Problem requirements: Could you reproduce the entire listing below, every line unchanged?

Excerpt from a dataset:
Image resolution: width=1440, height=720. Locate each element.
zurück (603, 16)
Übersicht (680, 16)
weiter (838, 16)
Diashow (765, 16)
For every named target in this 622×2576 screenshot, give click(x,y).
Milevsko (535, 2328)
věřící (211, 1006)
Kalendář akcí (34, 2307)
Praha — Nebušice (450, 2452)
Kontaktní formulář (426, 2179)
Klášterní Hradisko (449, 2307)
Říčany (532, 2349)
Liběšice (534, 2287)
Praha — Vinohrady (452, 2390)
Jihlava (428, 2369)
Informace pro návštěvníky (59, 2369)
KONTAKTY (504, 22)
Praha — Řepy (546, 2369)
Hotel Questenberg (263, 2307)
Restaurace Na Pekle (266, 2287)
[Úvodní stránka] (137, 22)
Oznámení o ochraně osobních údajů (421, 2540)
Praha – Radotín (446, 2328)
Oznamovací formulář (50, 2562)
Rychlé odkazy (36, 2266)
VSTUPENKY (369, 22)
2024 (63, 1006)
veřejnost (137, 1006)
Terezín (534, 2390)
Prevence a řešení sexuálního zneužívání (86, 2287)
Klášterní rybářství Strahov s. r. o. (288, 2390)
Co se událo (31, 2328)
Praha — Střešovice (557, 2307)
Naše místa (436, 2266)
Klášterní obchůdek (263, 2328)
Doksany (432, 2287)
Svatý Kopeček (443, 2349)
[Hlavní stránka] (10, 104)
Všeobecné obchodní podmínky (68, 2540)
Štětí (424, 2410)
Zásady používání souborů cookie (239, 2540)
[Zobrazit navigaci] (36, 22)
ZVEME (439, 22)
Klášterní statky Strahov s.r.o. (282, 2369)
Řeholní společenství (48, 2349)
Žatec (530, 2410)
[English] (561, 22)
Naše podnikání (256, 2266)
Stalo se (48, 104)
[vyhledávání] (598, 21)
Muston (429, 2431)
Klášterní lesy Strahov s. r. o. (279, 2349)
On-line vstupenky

Solution to this problem:
Image resolution: width=1440, height=720. Locate each element.
zurück (603, 16)
Übersicht (680, 16)
weiter (838, 16)
Diashow (765, 16)
For every named target in this 622×2576 screenshot, give click(x,y).
Milevsko (535, 2328)
věřící (211, 1006)
Kalendář akcí (34, 2307)
Praha — Nebušice (450, 2452)
Kontaktní formulář (426, 2179)
Klášterní Hradisko (449, 2307)
Říčany (532, 2349)
Liběšice (534, 2287)
Praha — Vinohrady (452, 2390)
Jihlava (428, 2369)
Informace pro návštěvníky (59, 2369)
KONTAKTY (504, 22)
Praha — Řepy (546, 2369)
Hotel Questenberg (263, 2307)
Restaurace Na Pekle (266, 2287)
[Úvodní stránka] (137, 22)
Oznámení o ochraně osobních údajů (421, 2540)
Praha – Radotín (446, 2328)
Oznamovací formulář (50, 2562)
Rychlé odkazy (36, 2266)
VSTUPENKY (369, 22)
2024 (63, 1006)
veřejnost (137, 1006)
Terezín (534, 2390)
Prevence a řešení sexuálního zneužívání (86, 2287)
Klášterní rybářství Strahov s. r. o. (288, 2390)
Co se událo (31, 2328)
Praha — Střešovice (557, 2307)
Naše místa (436, 2266)
Klášterní obchůdek (263, 2328)
Doksany (432, 2287)
Svatý Kopeček (443, 2349)
[Hlavní stránka] (10, 104)
Všeobecné obchodní podmínky (68, 2540)
Štětí (424, 2410)
Zásady používání souborů cookie (239, 2540)
[Zobrazit navigaci] (36, 22)
ZVEME (439, 22)
Klášterní statky Strahov s.r.o. (282, 2369)
Řeholní společenství (48, 2349)
Žatec (530, 2410)
[English] (561, 22)
Naše podnikání (256, 2266)
Stalo se (48, 104)
[vyhledávání] (598, 21)
Muston (429, 2431)
Klášterní lesy Strahov s. r. o. (279, 2349)
On-line vstupenky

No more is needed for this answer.